The Zen of barbecue: Michael David’s Petite Sirahs and two ways of baby back ribs

Lodi's Mike McCay (winemaker/owner, McCay Cellars) smoking his dry rubbed baby back ribs

The summer of 2018 is upon us (starting June 21st!), and you can almost hear the squeaky sound of grills being wheeled out into backyard patios in preparation for that season of all seasons for the outdoorsy, culinary minded: Barbecue!

Barbecue is like Zen, in that (to borrow an analogy from when trying to describe the taste of barbecue to someone who has never tasted it, you can try to explain the aromas and sensations of it, or you can compare and correlate it with similar foods. However, barbecue is barbecue... when you live it, you know it!

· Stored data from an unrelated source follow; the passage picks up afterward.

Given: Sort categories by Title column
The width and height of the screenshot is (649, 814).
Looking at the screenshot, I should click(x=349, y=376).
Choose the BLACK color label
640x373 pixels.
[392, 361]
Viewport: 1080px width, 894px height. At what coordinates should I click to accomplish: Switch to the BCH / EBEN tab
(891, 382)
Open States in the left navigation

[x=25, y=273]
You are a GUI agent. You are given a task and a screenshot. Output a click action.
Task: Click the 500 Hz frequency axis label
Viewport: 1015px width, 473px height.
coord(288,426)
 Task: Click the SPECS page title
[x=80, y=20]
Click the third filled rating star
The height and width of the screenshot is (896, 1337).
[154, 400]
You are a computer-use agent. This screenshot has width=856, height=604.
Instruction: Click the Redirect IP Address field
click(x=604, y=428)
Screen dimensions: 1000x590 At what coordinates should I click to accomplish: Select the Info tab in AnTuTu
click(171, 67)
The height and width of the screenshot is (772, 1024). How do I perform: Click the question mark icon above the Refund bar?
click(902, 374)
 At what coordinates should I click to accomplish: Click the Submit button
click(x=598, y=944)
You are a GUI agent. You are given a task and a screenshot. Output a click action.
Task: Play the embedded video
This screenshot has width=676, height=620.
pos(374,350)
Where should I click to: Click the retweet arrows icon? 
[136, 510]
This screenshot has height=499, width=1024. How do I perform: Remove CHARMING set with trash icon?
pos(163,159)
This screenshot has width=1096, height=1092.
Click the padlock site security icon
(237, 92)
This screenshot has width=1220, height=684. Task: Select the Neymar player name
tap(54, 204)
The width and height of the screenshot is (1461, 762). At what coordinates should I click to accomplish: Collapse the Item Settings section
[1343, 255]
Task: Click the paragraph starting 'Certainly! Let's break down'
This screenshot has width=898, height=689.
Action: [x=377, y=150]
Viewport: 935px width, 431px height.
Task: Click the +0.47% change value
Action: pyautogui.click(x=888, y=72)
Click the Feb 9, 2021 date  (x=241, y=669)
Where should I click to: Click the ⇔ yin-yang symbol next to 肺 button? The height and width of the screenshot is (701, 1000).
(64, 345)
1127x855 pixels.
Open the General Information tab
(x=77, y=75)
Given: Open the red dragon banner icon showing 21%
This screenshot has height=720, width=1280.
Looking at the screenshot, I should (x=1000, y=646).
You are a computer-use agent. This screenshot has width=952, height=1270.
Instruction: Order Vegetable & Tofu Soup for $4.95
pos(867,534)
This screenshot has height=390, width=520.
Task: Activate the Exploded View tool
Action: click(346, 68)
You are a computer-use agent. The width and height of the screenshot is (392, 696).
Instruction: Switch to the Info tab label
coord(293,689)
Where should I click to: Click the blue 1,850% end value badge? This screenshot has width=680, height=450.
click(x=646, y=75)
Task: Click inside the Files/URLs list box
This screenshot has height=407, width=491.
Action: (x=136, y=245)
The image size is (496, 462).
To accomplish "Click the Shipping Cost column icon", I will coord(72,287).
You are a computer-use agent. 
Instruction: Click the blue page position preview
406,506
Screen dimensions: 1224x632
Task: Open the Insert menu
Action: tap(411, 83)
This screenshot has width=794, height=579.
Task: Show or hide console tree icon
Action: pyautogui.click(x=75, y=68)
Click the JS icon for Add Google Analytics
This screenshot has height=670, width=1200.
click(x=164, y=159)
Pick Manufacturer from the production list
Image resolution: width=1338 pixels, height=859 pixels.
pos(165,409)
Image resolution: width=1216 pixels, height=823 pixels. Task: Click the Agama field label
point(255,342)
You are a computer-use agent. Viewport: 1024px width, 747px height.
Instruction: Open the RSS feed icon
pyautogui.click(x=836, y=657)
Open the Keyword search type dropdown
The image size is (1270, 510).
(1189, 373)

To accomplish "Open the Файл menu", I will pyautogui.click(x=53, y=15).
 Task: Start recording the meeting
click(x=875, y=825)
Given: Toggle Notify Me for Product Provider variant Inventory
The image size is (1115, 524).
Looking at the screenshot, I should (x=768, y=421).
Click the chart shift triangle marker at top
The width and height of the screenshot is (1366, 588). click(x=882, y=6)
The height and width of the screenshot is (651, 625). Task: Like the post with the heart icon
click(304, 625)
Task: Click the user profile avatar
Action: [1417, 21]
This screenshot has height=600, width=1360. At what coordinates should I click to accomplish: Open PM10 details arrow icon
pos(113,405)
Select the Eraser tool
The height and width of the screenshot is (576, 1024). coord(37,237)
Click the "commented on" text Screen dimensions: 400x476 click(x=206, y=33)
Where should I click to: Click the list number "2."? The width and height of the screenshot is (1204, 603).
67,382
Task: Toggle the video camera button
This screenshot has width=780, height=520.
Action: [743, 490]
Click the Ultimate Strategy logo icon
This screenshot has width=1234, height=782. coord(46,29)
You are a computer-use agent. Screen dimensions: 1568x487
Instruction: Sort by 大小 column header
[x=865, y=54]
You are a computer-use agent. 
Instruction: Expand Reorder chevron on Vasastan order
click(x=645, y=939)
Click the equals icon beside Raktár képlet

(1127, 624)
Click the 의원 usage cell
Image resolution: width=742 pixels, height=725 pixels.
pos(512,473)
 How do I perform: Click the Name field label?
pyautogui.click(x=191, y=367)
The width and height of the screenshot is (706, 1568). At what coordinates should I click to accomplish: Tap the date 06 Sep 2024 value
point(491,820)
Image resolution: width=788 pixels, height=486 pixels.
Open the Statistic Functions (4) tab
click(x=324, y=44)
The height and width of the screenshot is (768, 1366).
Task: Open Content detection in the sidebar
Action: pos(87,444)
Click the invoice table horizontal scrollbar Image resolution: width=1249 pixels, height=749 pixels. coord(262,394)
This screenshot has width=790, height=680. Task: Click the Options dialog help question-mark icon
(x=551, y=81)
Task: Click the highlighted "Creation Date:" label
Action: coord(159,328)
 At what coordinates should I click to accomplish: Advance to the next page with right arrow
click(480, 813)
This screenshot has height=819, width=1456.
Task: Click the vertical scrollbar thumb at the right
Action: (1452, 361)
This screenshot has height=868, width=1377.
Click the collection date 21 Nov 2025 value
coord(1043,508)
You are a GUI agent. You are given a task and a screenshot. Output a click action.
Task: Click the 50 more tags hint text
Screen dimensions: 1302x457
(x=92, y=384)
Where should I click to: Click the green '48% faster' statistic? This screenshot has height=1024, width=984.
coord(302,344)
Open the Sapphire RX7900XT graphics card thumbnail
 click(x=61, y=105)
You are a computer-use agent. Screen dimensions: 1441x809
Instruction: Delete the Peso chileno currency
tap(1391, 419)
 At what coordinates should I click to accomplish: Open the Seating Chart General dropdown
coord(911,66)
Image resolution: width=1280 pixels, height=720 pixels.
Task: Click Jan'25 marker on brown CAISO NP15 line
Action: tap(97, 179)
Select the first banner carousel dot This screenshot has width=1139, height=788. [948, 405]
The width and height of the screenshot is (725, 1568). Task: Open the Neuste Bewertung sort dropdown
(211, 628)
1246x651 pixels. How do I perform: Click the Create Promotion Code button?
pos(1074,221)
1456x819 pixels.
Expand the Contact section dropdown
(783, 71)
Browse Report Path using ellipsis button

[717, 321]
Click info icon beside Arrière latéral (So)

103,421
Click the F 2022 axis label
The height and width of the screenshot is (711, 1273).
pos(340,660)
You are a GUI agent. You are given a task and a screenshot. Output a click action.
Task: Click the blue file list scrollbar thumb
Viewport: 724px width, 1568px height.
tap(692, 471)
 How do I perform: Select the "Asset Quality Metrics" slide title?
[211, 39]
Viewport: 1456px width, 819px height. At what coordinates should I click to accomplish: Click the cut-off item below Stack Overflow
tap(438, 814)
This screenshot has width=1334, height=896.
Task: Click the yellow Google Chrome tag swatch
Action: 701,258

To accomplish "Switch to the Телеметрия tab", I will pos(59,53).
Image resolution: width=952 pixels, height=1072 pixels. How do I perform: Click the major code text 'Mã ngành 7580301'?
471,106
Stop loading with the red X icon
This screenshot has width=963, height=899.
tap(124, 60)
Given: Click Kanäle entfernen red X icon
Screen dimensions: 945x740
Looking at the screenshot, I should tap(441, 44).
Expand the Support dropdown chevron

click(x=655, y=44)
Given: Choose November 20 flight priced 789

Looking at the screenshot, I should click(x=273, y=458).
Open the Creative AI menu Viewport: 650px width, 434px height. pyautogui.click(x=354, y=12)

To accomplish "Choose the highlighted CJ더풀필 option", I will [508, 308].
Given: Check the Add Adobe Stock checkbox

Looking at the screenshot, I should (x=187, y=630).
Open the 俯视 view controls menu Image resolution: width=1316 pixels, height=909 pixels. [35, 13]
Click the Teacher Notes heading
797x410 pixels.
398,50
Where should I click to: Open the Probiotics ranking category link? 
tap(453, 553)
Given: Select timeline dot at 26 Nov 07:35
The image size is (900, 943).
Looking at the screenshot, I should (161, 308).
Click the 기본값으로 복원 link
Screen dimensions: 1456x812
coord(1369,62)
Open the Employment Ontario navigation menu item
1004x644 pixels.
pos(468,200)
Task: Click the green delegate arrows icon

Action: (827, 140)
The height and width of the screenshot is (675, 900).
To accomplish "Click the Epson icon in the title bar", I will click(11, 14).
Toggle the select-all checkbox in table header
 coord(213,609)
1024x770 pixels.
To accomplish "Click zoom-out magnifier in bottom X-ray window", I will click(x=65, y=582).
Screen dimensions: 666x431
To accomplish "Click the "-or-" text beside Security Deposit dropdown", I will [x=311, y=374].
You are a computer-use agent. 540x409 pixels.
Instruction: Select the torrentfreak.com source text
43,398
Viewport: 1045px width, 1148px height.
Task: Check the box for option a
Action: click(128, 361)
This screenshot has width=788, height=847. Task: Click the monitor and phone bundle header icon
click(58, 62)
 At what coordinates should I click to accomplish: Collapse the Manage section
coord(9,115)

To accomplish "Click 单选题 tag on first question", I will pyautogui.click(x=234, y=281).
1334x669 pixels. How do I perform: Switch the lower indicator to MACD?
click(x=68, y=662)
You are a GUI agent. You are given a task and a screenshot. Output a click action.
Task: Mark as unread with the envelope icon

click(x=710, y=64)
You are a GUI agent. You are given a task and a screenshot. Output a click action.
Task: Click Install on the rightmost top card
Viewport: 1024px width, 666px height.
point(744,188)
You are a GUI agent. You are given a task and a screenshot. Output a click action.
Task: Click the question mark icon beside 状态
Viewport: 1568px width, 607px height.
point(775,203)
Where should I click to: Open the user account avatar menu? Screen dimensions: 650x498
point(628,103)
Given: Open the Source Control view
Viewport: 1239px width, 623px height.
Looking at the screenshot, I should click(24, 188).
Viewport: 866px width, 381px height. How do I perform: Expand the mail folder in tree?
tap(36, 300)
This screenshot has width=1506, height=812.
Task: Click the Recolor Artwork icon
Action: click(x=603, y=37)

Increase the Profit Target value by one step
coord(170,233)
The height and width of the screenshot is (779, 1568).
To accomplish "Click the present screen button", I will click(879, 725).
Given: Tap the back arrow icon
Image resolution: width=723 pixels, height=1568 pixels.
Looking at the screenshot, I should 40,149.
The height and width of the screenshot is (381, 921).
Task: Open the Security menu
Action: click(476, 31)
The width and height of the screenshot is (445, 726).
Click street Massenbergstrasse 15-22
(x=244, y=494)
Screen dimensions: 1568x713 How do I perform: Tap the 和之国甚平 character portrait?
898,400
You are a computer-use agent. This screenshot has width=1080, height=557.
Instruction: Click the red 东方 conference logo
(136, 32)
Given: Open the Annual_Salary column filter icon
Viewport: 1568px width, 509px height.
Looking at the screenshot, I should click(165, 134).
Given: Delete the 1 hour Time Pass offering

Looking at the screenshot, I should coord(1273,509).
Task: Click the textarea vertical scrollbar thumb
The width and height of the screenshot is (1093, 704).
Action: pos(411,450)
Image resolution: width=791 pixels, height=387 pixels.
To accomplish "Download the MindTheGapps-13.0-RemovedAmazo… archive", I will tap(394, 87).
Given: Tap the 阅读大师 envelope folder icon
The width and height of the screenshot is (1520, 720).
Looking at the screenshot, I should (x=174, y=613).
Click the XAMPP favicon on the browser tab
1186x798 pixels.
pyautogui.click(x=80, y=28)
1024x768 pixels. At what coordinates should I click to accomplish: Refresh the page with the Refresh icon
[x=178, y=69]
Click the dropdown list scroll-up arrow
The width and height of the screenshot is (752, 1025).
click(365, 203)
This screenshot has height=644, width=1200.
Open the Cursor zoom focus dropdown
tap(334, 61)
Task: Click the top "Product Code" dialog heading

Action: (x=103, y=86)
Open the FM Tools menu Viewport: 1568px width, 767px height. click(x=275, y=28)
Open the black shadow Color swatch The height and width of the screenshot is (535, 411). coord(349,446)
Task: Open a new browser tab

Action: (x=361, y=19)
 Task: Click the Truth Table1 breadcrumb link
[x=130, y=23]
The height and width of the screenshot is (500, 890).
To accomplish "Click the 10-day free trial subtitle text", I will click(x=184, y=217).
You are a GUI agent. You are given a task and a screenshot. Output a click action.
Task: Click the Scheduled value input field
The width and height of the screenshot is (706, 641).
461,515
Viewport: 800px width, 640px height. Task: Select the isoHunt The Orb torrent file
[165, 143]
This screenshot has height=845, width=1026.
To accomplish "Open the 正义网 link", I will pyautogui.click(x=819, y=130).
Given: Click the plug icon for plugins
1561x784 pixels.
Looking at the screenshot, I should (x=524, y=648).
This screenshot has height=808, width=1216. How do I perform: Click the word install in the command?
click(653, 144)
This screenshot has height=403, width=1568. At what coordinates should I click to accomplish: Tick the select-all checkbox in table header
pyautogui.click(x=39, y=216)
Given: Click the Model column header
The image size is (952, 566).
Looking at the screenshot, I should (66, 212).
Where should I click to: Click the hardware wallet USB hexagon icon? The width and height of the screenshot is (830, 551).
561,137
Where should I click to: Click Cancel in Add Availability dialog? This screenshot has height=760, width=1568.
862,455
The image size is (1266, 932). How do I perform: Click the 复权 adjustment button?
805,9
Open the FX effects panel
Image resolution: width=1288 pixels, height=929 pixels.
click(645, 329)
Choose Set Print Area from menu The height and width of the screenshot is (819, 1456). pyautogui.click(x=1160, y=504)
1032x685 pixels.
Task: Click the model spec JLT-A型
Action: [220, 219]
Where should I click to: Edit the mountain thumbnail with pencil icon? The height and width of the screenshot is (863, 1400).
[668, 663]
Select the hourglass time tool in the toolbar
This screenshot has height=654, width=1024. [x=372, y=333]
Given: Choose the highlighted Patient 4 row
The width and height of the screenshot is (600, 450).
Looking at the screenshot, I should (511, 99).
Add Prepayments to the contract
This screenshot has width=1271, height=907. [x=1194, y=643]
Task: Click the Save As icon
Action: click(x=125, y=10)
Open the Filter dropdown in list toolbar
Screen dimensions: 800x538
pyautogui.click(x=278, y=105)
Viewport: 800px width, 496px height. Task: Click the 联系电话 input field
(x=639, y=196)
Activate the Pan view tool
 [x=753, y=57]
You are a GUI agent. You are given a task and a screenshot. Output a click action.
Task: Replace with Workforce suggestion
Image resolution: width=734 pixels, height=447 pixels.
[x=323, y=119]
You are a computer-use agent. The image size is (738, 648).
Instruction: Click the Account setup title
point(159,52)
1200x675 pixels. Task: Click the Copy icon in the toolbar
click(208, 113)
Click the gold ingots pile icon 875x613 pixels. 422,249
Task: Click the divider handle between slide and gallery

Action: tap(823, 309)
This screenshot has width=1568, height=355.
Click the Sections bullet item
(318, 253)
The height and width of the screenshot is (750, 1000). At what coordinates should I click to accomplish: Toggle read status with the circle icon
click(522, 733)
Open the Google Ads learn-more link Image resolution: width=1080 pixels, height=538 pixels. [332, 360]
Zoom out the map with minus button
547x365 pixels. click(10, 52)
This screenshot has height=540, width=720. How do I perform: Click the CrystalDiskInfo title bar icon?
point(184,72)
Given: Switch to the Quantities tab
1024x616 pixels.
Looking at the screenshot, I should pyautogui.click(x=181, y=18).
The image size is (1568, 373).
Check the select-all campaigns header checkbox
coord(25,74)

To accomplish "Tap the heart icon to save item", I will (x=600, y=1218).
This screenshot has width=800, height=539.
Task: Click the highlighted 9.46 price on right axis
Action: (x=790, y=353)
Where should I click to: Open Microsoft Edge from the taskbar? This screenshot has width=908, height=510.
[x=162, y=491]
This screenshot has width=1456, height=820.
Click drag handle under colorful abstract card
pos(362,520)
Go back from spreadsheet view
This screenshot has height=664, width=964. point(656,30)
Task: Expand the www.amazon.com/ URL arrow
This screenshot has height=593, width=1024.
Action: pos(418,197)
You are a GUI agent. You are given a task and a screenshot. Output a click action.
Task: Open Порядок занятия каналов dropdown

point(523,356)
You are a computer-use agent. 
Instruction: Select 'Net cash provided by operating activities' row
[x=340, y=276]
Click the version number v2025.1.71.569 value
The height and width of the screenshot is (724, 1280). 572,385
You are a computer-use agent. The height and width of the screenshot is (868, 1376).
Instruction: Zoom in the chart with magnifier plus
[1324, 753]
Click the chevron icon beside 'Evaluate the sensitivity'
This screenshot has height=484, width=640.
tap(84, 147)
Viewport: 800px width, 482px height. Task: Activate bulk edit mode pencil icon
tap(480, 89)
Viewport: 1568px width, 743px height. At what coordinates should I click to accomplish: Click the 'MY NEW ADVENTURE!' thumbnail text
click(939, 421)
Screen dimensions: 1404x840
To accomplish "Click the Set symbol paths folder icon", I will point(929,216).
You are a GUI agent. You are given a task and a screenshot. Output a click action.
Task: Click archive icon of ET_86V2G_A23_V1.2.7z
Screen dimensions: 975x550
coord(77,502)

And what we know is that barbecue is not the same kind of food you prepare indoors, in your kitchen. Barbecue means foods with smoky or even charred and caramelized flavors. Maybe it’s the caveman in all of us, but for some reason that taste sensation gets the mind, and palate, salivating. And like cavemen, we frequently need a good beverage; perhaps beer or iced tea, but preferably a good, zingy wine of a certain type.

When it comes to meats or seafoods cooked on the grill, the natural inclination is also to pile on the other elemental sensations with our seasonings or sauces to rev up the experience to an nth degree: Namely, peppery as well as hot/spicy, sweet and sour, salty as well as umami (i.e. savory) ingredients.

They say that you can taste basically five sensations on the tongue (sweet/sour/salty/bitter/umami). During barbecue season, both peppery/hot spices and smoky/charred/caramelized flavors become the sixth and seventh basic food sensations. It's, like, a transcendence thing.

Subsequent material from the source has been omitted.